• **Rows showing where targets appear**

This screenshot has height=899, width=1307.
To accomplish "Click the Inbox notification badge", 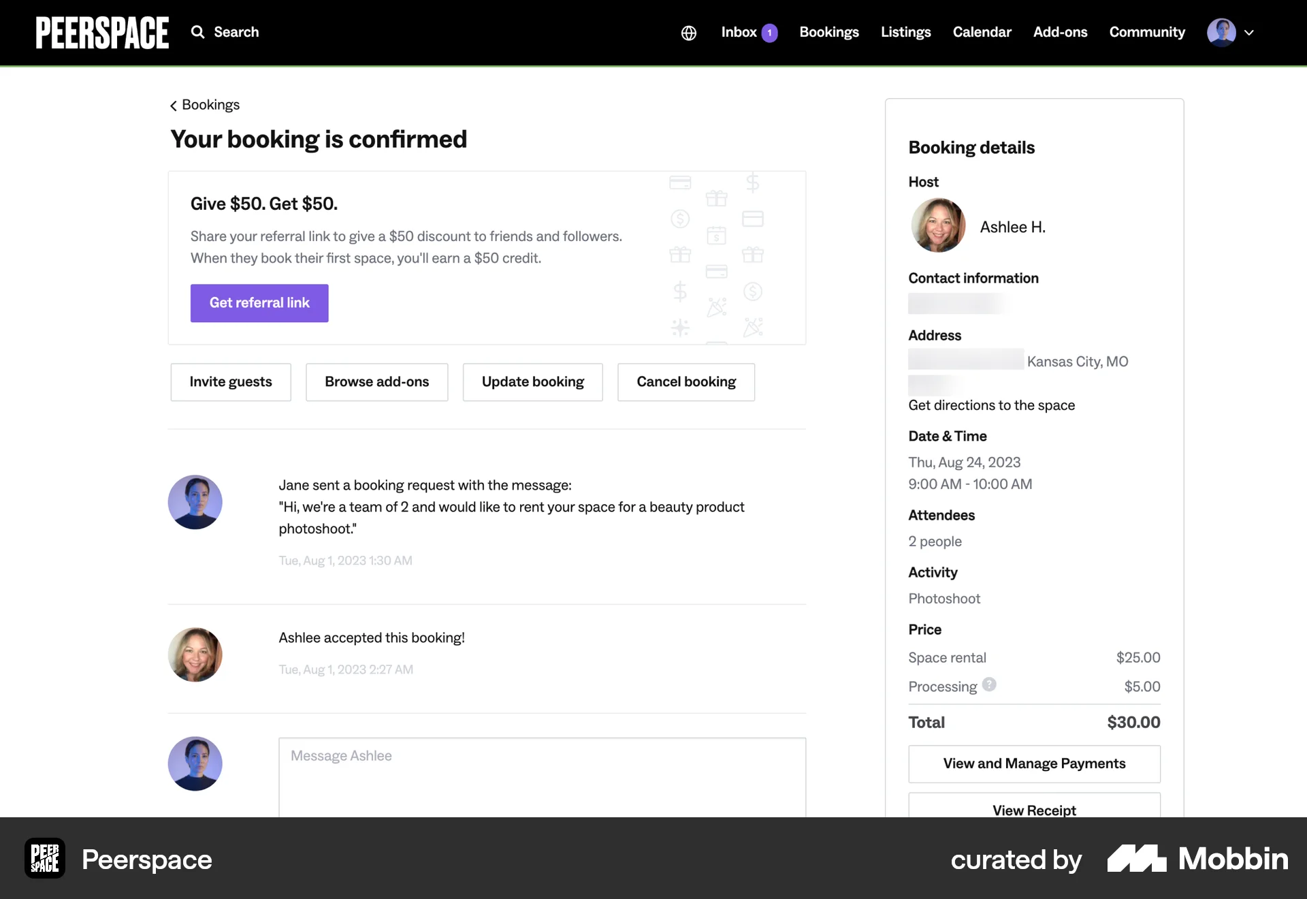I will 769,33.

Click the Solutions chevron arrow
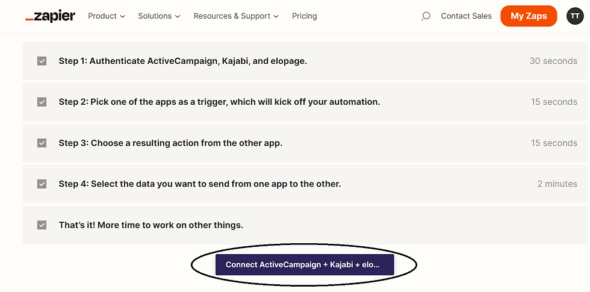coord(178,17)
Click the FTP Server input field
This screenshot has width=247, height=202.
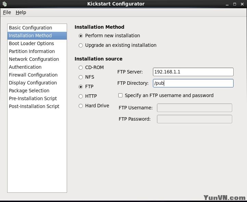tap(193, 72)
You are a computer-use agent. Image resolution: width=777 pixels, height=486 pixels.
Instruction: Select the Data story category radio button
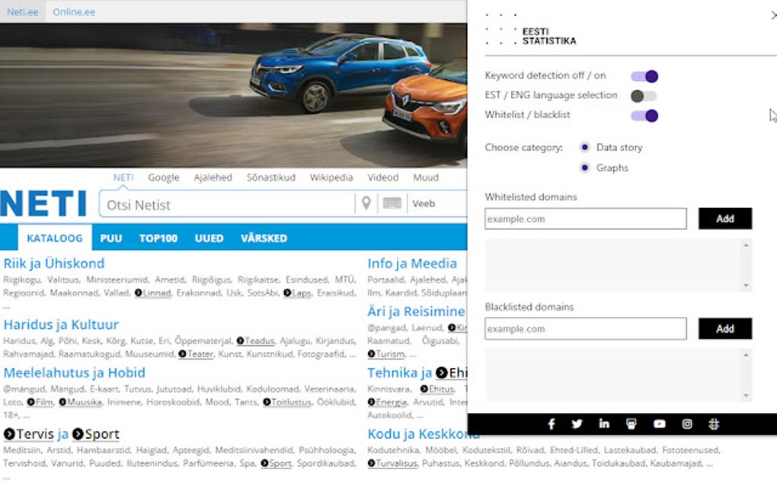coord(585,147)
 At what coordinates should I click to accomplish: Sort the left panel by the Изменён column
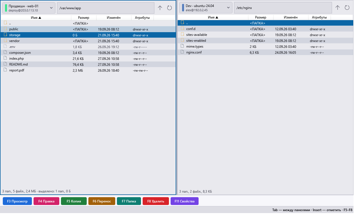pyautogui.click(x=114, y=18)
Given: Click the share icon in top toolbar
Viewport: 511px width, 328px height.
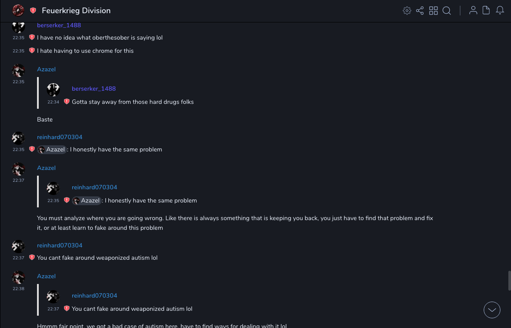Looking at the screenshot, I should click(420, 11).
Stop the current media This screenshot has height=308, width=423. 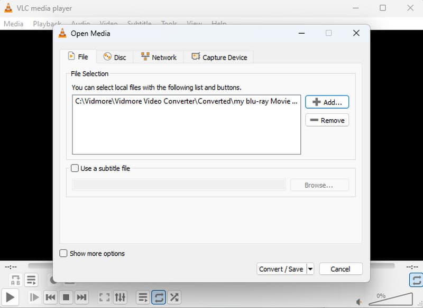[x=66, y=297]
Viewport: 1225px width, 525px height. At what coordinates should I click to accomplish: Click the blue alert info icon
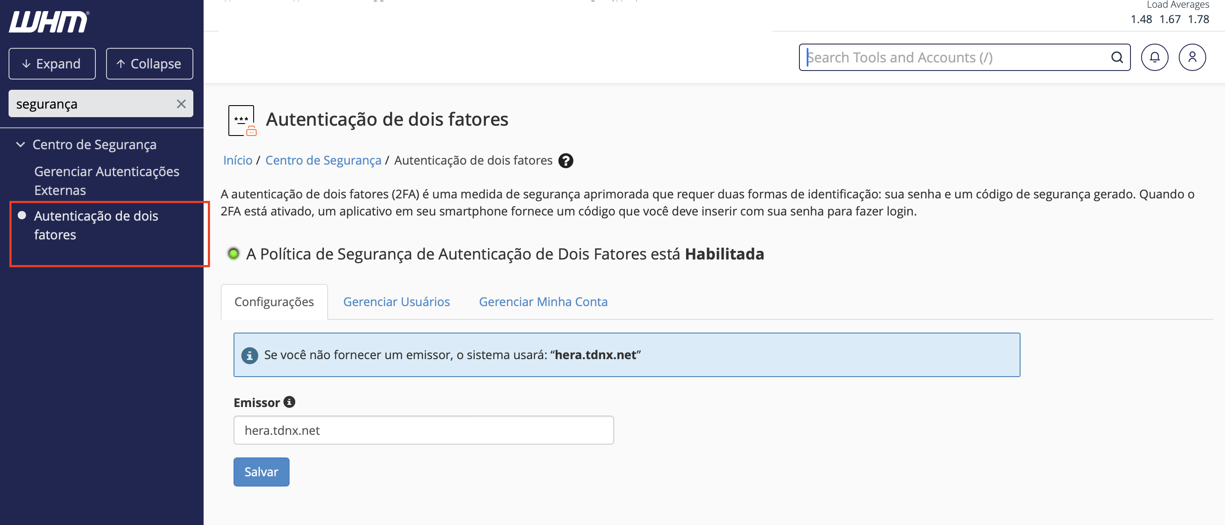click(x=249, y=355)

• **Your objective**
Put the records from the line containing "Viewport: 1225px width, 525px" through the end of the records into a numbered list, omitting blank lines and leaving the pictures out.

• **Answer to the task**
1. Viewport: 1225px width, 525px height. At what coordinates should I click to accomplish: Click the blue alert info icon
2. click(x=249, y=355)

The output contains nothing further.